A couple of other key facts and figures: six new EAM as a Service contracts in the first half. This is probably the most net new EAM as a Service contracts we've delivered in the history of COSOL and four new managed services contracts. What does this mean? This is all long-term forward contracted recurring revenue work with a foundation for growth in terms of net new advisory capability, professional services, and IP pull-through. That is why we're extremely happy with that momentum in that space, particularly in that managed service recurring revenue base. I think, importantly, our North American business has now secured 11 new IBM Maximo customers. Now, what does that really mean for the business? This is just demonstrating and a proving ground for us where we can take our Australian capability in that digital asset-centric market, and we can take it into the US market.

Obviously, with the foreign exchange rates the way they are, deliver very high margin, high-value business. We are expecting to see that flow through in half two with many of those now contracted and starting to execute in the first one or two months of the half two. I think the other key point out here is there has been an uplift in the digital transformation advisory projects, and what that leads to is obviously it is underpinned by our product and product services. That leads to long, large programs of work where we bring our IP to the table and deliver high margin value.

If you think about all those things and then you combine that with our investment we made in AI in the first half, pleasingly, whilst a lot of organizations talk about AI, they talk about AI in the context of optimizing their own cost base. We've been successful in working and co-innovating with one of our large mining customers to actually leverage AI as a data quality capability within their business. This is really exciting for us because it's a net new product which has been delivered and co-innovated with one of our key mining customers that we're able to then expand out through our larger portfolio. What does this really all mean? It means it's sticky for us. It leverages new technology. It demonstrates our ability to co-innovate with customers and build out those high-margin, high-value services for our customer base.

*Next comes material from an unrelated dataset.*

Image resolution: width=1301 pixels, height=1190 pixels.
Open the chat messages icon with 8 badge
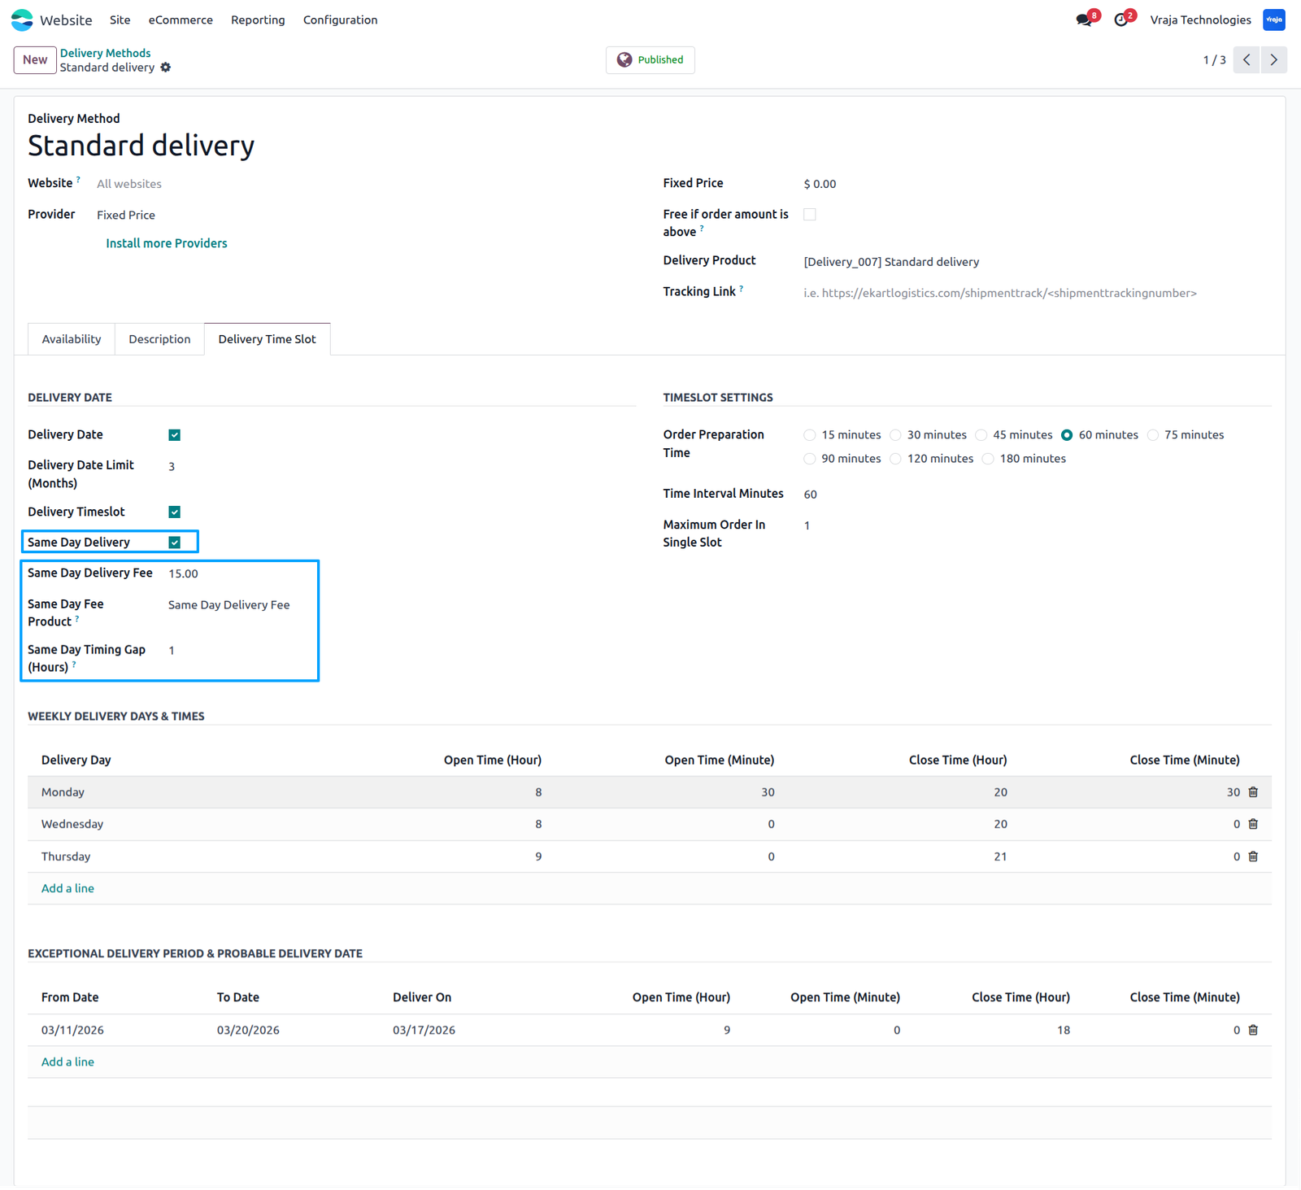[x=1085, y=20]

It's important for me to also note around the Toustone acquisition that we made in the half. I think, again, and I'll repeat this a few times as we go through today, but the ability for us to then have a data-driven digital platform that encompasses machine learning, analytics, and AI to deliver true value to our customers is something that we've been, I guess, looking forward to add to our capability over the last two to three years. We're very, very pleased with the Toustone acquisition as it's come online. What we found is the revenue synergies that we've been able to get from a new opportunity point of view into our existing customer base has far exceeded our expectations. The alignment of culture in terms of the integration of that business has been a fantastic addition to the COSOL family.

We're seeing that continued growth, and we're obviously looking for how we expand that out through the COSOL channel into the broader market. With that quick overview, what I'd like to do is hand over to Anthony Stokes, our CFO, to give some of the key financial highlights and analytics around the COSOL performance in HY 2025.

Anthony Stokes
CFO, COSOL Limited

Thanks, Scott. Welcome, everyone. As Scott said, pleasing revenue growth and underlying result here. From a revenue perspective, increasing revenue by 17.8% to AUD 57.8 million for the half. Underlying this was a 10% growth in our organic revenue base, underpinned by that strong performance as we've moved to a single operating model in our asset management professional services business. The other big call out there is the investment in our Western Australian customer base and our presence in Western Australia starting to pay dividends, with obviously one new managed services client being Horizon Power kicking off. Also, we're seeing a number of large advisory pieces of work being undertaken in that market. Pleasing to see that historical investment in that business and that region now starting to come through the revenue line. In terms of our underlying EBITDA, AUD 8.2 million, an increase of 17.6%.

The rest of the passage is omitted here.